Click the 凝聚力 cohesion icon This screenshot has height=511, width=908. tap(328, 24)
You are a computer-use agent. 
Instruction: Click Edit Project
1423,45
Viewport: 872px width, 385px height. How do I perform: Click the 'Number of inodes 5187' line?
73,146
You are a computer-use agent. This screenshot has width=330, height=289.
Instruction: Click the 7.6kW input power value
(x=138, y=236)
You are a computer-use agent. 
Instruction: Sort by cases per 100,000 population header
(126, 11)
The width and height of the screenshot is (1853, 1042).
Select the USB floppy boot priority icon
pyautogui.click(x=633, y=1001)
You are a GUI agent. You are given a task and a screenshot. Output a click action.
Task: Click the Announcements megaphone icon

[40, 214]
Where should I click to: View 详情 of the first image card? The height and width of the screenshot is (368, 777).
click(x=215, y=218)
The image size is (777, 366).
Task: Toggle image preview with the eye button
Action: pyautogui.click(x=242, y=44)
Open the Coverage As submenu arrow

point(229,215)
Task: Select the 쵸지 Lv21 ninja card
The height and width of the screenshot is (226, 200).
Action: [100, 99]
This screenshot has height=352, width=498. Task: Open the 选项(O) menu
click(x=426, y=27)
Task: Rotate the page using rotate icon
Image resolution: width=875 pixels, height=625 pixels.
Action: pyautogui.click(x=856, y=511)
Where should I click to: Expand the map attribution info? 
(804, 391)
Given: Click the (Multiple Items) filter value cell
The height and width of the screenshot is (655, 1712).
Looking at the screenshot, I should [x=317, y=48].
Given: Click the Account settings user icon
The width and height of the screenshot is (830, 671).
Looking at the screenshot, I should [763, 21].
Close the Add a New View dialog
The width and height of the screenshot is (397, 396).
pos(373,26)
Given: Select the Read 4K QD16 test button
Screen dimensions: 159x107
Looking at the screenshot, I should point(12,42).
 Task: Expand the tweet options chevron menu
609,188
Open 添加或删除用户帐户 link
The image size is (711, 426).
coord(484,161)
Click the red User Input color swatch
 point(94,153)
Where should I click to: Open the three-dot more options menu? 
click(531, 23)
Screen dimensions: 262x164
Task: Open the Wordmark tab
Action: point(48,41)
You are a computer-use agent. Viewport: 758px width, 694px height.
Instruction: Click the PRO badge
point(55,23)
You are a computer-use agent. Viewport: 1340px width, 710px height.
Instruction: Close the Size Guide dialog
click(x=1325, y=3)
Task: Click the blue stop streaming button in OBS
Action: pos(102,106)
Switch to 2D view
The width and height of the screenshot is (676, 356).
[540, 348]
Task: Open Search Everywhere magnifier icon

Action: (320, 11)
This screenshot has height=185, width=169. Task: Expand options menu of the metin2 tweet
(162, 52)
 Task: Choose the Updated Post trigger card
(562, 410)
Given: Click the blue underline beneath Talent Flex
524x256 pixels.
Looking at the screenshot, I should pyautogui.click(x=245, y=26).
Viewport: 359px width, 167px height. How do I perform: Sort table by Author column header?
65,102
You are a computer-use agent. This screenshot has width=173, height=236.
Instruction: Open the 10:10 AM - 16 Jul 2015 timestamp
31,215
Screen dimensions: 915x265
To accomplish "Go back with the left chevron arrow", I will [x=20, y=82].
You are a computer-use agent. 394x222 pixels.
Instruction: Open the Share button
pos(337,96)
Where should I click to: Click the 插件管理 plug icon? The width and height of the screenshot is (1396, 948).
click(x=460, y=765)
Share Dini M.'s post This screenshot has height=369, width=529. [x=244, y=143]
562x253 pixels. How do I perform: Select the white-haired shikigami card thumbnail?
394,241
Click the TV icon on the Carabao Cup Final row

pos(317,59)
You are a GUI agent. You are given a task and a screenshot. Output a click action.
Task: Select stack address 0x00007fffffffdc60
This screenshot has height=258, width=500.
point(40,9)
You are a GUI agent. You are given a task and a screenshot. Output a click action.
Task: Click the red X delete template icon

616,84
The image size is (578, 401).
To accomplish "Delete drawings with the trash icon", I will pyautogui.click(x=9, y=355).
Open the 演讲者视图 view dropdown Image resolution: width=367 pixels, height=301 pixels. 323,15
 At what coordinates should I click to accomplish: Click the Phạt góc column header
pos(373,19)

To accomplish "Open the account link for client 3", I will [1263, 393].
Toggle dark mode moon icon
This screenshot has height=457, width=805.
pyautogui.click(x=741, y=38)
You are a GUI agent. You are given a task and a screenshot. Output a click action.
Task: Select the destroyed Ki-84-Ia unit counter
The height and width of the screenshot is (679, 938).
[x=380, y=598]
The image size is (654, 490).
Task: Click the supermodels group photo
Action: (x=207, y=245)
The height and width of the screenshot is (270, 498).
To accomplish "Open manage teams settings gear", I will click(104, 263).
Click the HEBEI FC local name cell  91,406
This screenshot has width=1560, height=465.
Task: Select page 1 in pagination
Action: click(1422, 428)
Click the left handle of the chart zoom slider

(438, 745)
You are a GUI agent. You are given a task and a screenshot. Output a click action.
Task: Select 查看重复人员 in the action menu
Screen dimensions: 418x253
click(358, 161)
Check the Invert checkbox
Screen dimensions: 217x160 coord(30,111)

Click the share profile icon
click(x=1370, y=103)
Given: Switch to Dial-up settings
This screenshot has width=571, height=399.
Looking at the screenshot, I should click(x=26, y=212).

■ JOB: Give every line of the rows above as a JSON list of strings, one string per line, leaving out blank lines.

■ FINISHED ANSWER:
[
  "Click the 凝聚力 cohesion icon This screenshot has height=511, width=908. tap(328, 24)",
  "You are a computer-use agent. ",
  "Instruction: Click Edit Project",
  "1423,45",
  "Viewport: 872px width, 385px height. How do I perform: Click the 'Number of inodes 5187' line?",
  "73,146",
  "You are a computer-use agent. This screenshot has width=330, height=289.",
  "Instruction: Click the 7.6kW input power value",
  "(x=138, y=236)",
  "You are a computer-use agent. ",
  "Instruction: Sort by cases per 100,000 population header",
  "(126, 11)",
  "The width and height of the screenshot is (1853, 1042).",
  "Select the USB floppy boot priority icon",
  "pyautogui.click(x=633, y=1001)",
  "You are a GUI agent. You are given a task and a screenshot. Output a click action.",
  "Task: Click the Announcements megaphone icon",
  "[40, 214]",
  "Where should I click to: View 详情 of the first image card? The height and width of the screenshot is (368, 777).",
  "click(x=215, y=218)",
  "The image size is (777, 366).",
  "Task: Toggle image preview with the eye button",
  "Action: pyautogui.click(x=242, y=44)",
  "Open the Coverage As submenu arrow",
  "point(229,215)",
  "Task: Select the 쵸지 Lv21 ninja card",
  "The height and width of the screenshot is (226, 200).",
  "Action: [100, 99]",
  "This screenshot has height=352, width=498. Task: Open the 选项(O) menu",
  "click(x=426, y=27)",
  "Task: Rotate the page using rotate icon",
  "Image resolution: width=875 pixels, height=625 pixels.",
  "Action: pyautogui.click(x=856, y=511)",
  "Where should I click to: Expand the map attribution info? ",
  "(804, 391)",
  "Given: Click the (Multiple Items) filter value cell",
  "The height and width of the screenshot is (655, 1712).",
  "Looking at the screenshot, I should [x=317, y=48].",
  "Given: Click the Account settings user icon",
  "The width and height of the screenshot is (830, 671).",
  "Looking at the screenshot, I should [763, 21].",
  "Close the Add a New View dialog",
  "The width and height of the screenshot is (397, 396).",
  "pos(373,26)",
  "Given: Select the Read 4K QD16 test button",
  "Screen dimensions: 159x107",
  "Looking at the screenshot, I should point(12,42).",
  " Task: Expand the tweet options chevron menu",
  "609,188",
  "Open 添加或删除用户帐户 link",
  "The image size is (711, 426).",
  "coord(484,161)",
  "Click the red User Input color swatch",
  " point(94,153)",
  "Where should I click to: Open the three-dot more options menu? ",
  "click(531, 23)",
  "Screen dimensions: 262x164",
  "Task: Open the Wordmark tab",
  "Action: point(48,41)",
  "You are a computer-use agent. Viewport: 758px width, 694px height.",
  "Instruction: Click the PRO badge",
  "point(55,23)",
  "You are a computer-use agent. Viewport: 1340px width, 710px height.",
  "Instruction: Close the Size Guide dialog",
  "click(x=1325, y=3)",
  "Task: Click the blue stop streaming button in OBS",
  "Action: pos(102,106)",
  "Switch to 2D view",
  "The width and height of the screenshot is (676, 356).",
  "[540, 348]",
  "Task: Open Search Everywhere magnifier icon",
  "Action: (320, 11)",
  "This screenshot has height=185, width=169. Task: Expand options menu of the metin2 tweet",
  "(162, 52)",
  " Task: Choose the Updated Post trigger card",
  "(562, 410)",
  "Given: Click the blue underline beneath Talent Flex",
  "524x256 pixels.",
  "Looking at the screenshot, I should pyautogui.click(x=245, y=26).",
  "Viewport: 359px width, 167px height. How do I perform: Sort table by Author column header?",
  "65,102",
  "You are a computer-use agent. This screenshot has width=173, height=236.",
  "Instruction: Open the 10:10 AM - 16 Jul 2015 timestamp",
  "31,215",
  "Screen dimensions: 915x265",
  "To accomplish \"Go back with the left chevron arrow\", I will [x=20, y=82].",
  "You are a computer-use agent. 394x222 pixels.",
  "Instruction: Open the Share button",
  "pos(337,96)",
  "Where should I click to: Click the 插件管理 plug icon? The width and height of the screenshot is (1396, 948).",
  "click(x=460, y=765)",
  "Share Dini M.'s post This screenshot has height=369, width=529. [x=244, y=143]",
  "562x253 pixels. How do I perform: Select the white-haired shikigami card thumbnail?",
  "394,241",
  "Click the TV icon on the Carabao Cup Final row",
  "pos(317,59)",
  "You are a GUI agent. You are given a task and a screenshot. Output a click action.",
  "Task: Select stack address 0x00007fffffffdc60",
  "This screenshot has height=258, width=500.",
  "point(40,9)",
  "You are a GUI agent. You are given a task and a screenshot. Output a click action.",
  "Task: Click the red X delete template icon",
  "616,84",
  "The image size is (578, 401).",
  "To accomplish \"Delete drawings with the trash icon\", I will pyautogui.click(x=9, y=355).",
  "Open the 演讲者视图 view dropdown Image resolution: width=367 pixels, height=301 pixels. 323,15",
  " At what coordinates should I click to accomplish: Click the Phạt góc column header",
  "pos(373,19)",
  "To accomplish \"Open the account link for client 3\", I will [1263, 393].",
  "Toggle dark mode moon icon",
  "This screenshot has height=457, width=805.",
  "pyautogui.click(x=741, y=38)",
  "You are a GUI agent. You are given a task and a screenshot. Output a click action.",
  "Task: Select the destroyed Ki-84-Ia unit counter",
  "The height and width of the screenshot is (679, 938).",
  "[x=380, y=598]",
  "The image size is (654, 490).",
  "Task: Click the supermodels group photo",
  "Action: (x=207, y=245)",
  "The height and width of the screenshot is (270, 498).",
  "To accomplish \"Open manage teams settings gear\", I will click(104, 263).",
  "Click the HEBEI FC local name cell  91,406",
  "This screenshot has width=1560, height=465.",
  "Task: Select page 1 in pagination",
  "Action: click(1422, 428)",
  "Click the left handle of the chart zoom slider",
  "(438, 745)",
  "You are a GUI agent. You are given a task and a screenshot. Output a click action.",
  "Task: Select 查看重复人员 in the action menu",
  "Screen dimensions: 418x253",
  "click(358, 161)",
  "Check the Invert checkbox",
  "Screen dimensions: 217x160 coord(30,111)",
  "Click the share profile icon",
  "click(x=1370, y=103)",
  "Given: Switch to Dial-up settings",
  "This screenshot has width=571, height=399.",
  "Looking at the screenshot, I should click(x=26, y=212)."
]